## What you are asked to do
Your output must consist of the records printed verbatim, with the pictures excluded.

..............................

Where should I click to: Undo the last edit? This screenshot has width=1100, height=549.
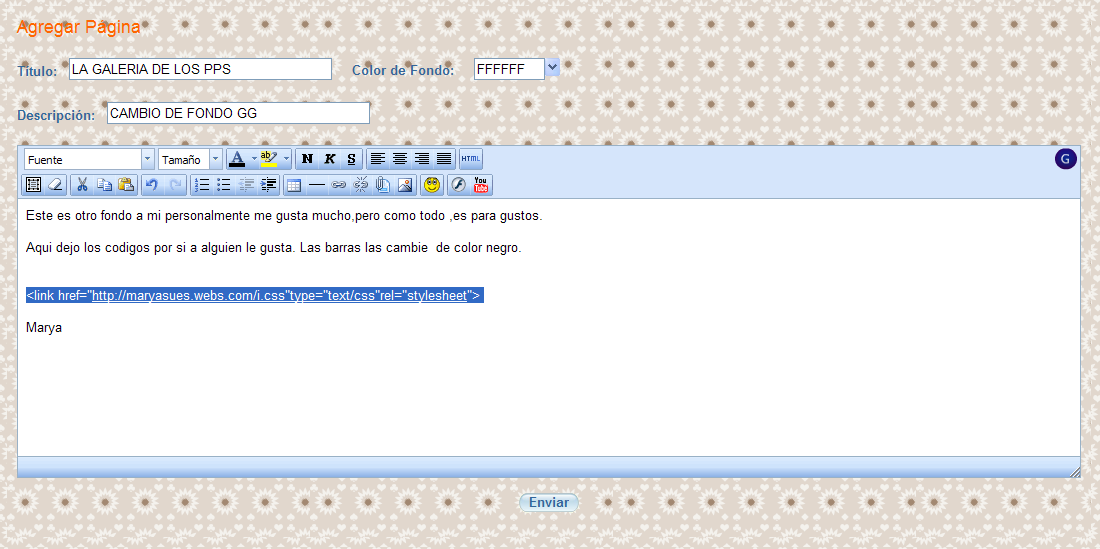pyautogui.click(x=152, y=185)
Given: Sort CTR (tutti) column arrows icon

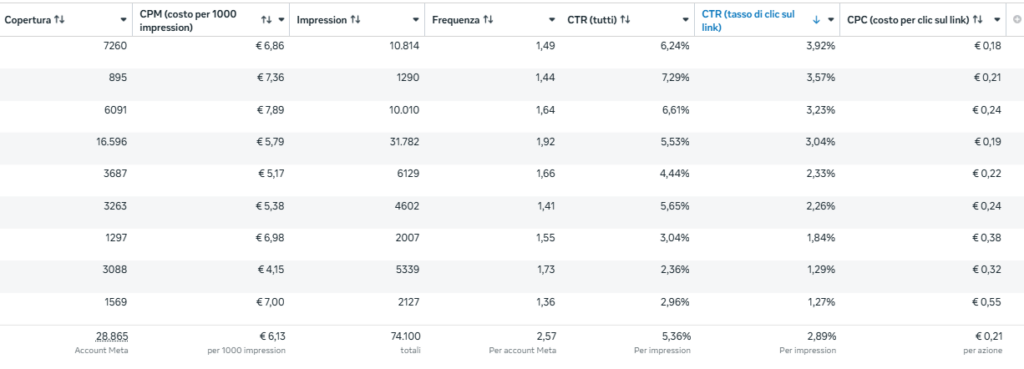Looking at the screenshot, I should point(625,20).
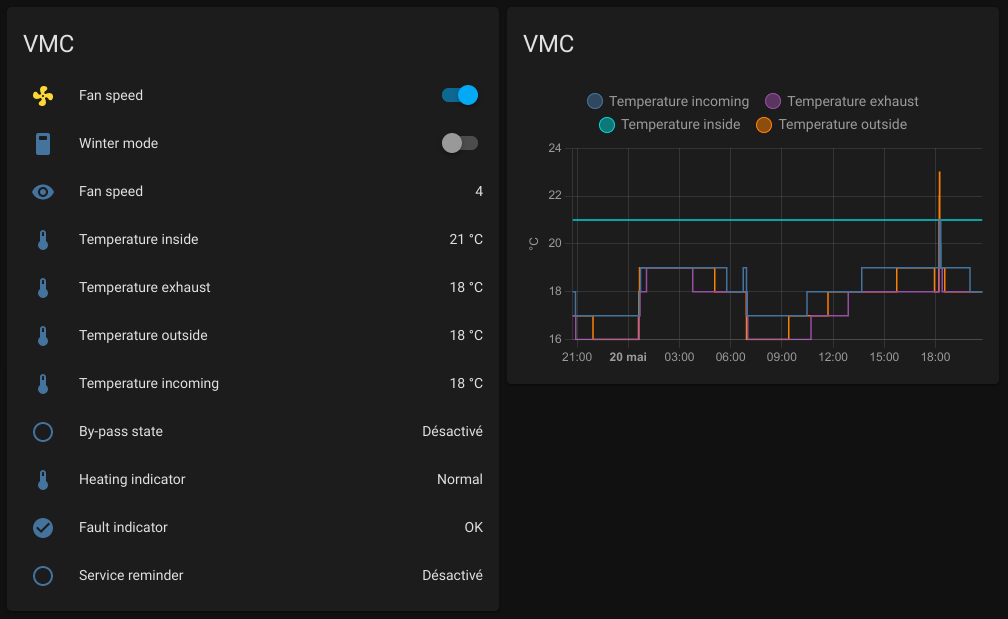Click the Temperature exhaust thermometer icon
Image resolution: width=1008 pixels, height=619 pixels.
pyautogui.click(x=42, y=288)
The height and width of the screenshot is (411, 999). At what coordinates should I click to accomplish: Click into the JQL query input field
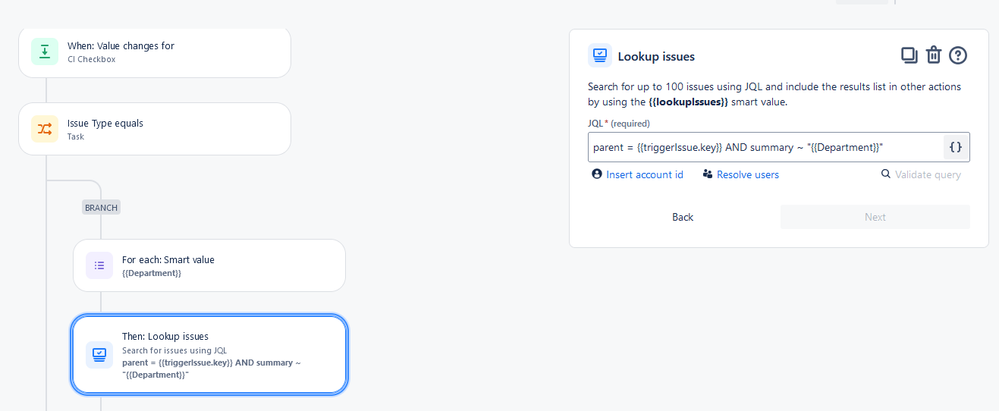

..............................

## Response to this exercise
Where should I click to: Undo the last edit? This screenshot has width=1100, height=549.
pyautogui.click(x=152, y=185)
Given: Sort CTR (tutti) column arrows icon

Looking at the screenshot, I should point(625,20).
Click the Temperature exhaust thermometer icon
Image resolution: width=1008 pixels, height=619 pixels.
pyautogui.click(x=42, y=288)
The height and width of the screenshot is (411, 999). At what coordinates should I click to accomplish: Click into the JQL query input field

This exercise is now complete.